MCAS is a Massachusetts test, composed each year by a private testing company in New Hampshire to measure knowledge and skills in specific ways that Massachusetts has determined to be beneficial to all of its school districts. The marriage of MCAS and PARCC under the MCAS 2.0 label would, according to some, accomplish the best of both worlds, retaining state control while making the test even tougher and more demanding.

There is just one itsy bitsy tiny weenie fly in the ointment. How will schools that already consume much of their instructional time directly prepping their students for the MCAS also prepare them for the more demanding PARCC-like questions? When would they find the time? Could this be a clever ploy to lengthen the school day and school year, providing the same amount of test preparation time that the charters enjoy?

This hybrid plan has the potential for putting our schools in a permanent state of what some might generously call constructive panic, creating uncertainty about how to prepare for the yearly test! What if in one year, the test included 20 percent PARCC type questions but in the next year the percentage increased dramatically? Can you imagine the sheer unadulterated polyunsaturated enthusiasm for such a change especially among teachers now that their performance evaluations are directly tied to high stakes test results?

I understand the attraction to the hybrid compromise that enables the state to keep the control that it has wrested from its school districts. But why not go all the way? Why not include SAT and ACT questions too, interrogatories from MEAP, NEAP and CREEP and parts of every other test including the FIFSA. There could even be a vision and hearing component. Why not test for everything with one neatly packaged assessment?

Chester and Peyser are obviously on to something. Test scores will predictably and dramatically decline, paving the way for more school take-overs, more charter schools, more terminations and more conversations about failing schools and failing teachers. All of this could be accomplished with one iron clad irrefutable assessment. Now that's progress!

Damage to be done

The fact that so much school time is already consumed prepping the kids for the MCAS is a stubborn fact, but one that we have already proven we can comfortably ignore or conceal. And this testing program would probably satisfy college presidents who seek tougher K-12 testing as a prerequisite for academic success in their institutions even though some of them lead schools that have either weak or non-existent admission requirements.

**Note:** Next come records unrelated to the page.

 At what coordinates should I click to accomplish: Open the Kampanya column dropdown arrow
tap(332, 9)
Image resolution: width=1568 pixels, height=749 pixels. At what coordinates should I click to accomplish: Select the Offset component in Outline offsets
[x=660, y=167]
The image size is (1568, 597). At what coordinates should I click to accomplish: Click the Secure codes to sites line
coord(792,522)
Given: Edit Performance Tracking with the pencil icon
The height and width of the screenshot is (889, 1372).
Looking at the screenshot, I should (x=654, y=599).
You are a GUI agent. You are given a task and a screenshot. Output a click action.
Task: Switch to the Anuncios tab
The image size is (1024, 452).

I can see their point. It would be much easier and far more profitable for their institutions to keep their classrooms fully occupied and leave it to others to take responsibility for tougher standards.

Whether it is MCAS HEAVY or PARCC LIGHT or simply MCAS 2.0, bring it! There is still important damage to do. With a new, tougher, far more comprehensive high stakes test, advocates, unencumbered by an understanding of the actual impact of these tests, will insist that more students will qualify to PARCC their cars in Harvard Yard.

Edward Udel was a long-time teacher in the Pittsfield Public School System and former chairman of the Taconic English Department.